A lot of what sort of fertilizer you use depends a lot on your soil, weather, palm species and how often you feel like fertilizing. I live in California where the soils are relatively fertile, so many palms grown here are happy to live their entire lives without a drop of fertilizer. They might do even better with some, but lack of fertilizer rarely is a big issue here. But some soils in Florida and elsewhere can be really sandy and nutrient deficient... then fertilization is more of an issue (with palms in the ground... not really with potted palms). There is really nothing wrong with Miracle Gro, at least when it comes to most palms- really hard to hurt a palm with the liquid form at least, and think that it's probably a pretty good fertilizer for most palms in pots (I am talking about outdoor palms.. not indoor palms, which need extremely low levels of fertilizer) if you don't mind fertilizing more than once a year. If you don't have time for that, there are very slow release granules of all sorts of good fertilizers from Vigro, to Osmocote to Palm Special (most enthusiasts favorite) with all sorts of micronutrients... but just because it is slow release does not mean you cannot kill a palm with it... you still need to be a bit careful about overfertilizing palms in pots (way more common than the other way around). But stake fertilizers work great, too... and you can even get away with dry, crumble quick release feritlizers if you use them very carefully (I am not a careful person, so more often than not I hurt something with that sort of fertilizer).

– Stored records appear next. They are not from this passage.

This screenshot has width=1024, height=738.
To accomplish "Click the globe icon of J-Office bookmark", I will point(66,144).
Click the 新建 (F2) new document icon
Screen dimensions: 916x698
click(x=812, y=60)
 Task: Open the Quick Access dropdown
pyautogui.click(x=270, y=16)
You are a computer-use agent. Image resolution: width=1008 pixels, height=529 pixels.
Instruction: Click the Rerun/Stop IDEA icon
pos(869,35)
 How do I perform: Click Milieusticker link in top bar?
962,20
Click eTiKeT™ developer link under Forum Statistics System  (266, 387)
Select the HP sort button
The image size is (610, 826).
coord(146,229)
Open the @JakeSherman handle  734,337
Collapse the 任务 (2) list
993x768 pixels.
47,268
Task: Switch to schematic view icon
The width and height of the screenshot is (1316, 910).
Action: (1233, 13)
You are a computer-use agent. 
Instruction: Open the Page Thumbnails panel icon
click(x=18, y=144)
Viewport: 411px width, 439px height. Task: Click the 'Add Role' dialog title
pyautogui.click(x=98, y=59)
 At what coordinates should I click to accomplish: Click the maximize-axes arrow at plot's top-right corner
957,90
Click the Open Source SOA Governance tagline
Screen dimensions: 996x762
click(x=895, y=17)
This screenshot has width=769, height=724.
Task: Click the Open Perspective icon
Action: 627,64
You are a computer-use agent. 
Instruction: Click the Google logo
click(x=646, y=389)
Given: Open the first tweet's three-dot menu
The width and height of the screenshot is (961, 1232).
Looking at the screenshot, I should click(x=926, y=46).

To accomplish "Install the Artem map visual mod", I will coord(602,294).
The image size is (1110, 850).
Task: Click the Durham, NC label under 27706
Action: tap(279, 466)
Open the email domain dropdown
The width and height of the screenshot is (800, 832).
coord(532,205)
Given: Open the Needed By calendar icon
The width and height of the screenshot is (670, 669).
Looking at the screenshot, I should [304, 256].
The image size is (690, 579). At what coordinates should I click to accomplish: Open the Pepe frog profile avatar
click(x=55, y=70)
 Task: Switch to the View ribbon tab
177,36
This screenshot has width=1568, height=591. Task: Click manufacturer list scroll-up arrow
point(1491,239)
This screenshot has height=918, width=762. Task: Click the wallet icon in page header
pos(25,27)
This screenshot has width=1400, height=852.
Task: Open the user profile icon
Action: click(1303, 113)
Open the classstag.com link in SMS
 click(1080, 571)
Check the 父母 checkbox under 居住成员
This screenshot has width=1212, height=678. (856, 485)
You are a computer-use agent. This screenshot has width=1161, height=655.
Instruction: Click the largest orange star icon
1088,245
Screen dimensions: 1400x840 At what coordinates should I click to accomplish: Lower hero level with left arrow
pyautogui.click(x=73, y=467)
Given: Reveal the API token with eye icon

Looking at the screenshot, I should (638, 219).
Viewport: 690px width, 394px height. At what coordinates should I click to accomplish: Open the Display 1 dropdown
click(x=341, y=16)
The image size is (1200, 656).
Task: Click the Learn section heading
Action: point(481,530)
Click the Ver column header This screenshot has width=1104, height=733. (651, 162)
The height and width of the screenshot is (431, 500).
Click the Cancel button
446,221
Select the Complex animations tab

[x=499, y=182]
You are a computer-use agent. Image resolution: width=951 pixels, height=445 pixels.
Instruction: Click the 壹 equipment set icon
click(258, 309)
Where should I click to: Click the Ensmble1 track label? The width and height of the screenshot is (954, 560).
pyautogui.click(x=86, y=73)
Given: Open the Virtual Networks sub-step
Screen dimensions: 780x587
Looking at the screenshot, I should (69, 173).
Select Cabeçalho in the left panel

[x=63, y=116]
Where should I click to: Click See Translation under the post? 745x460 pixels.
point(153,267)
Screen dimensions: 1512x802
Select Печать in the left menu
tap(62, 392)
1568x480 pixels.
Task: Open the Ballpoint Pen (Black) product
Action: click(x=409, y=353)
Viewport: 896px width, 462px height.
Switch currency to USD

Some palm species are unique and require different sorts of soils and pHs... and some acid fertilizers will be harsh on these plants (notably Cuban species)... so no Azalea fertilizer for those palms. Some Australian plants (and some palms) like less than Phosphorus than normal, as they live in soils with almost zero phosphorus, so are more sensitive to this nutrient... most Australian palms seem pretty OK, though, with standard fertilizers.. just don't use a super-bloom (high Phos) on them (why would you anyway?... not too many palm flowers are that nice looking).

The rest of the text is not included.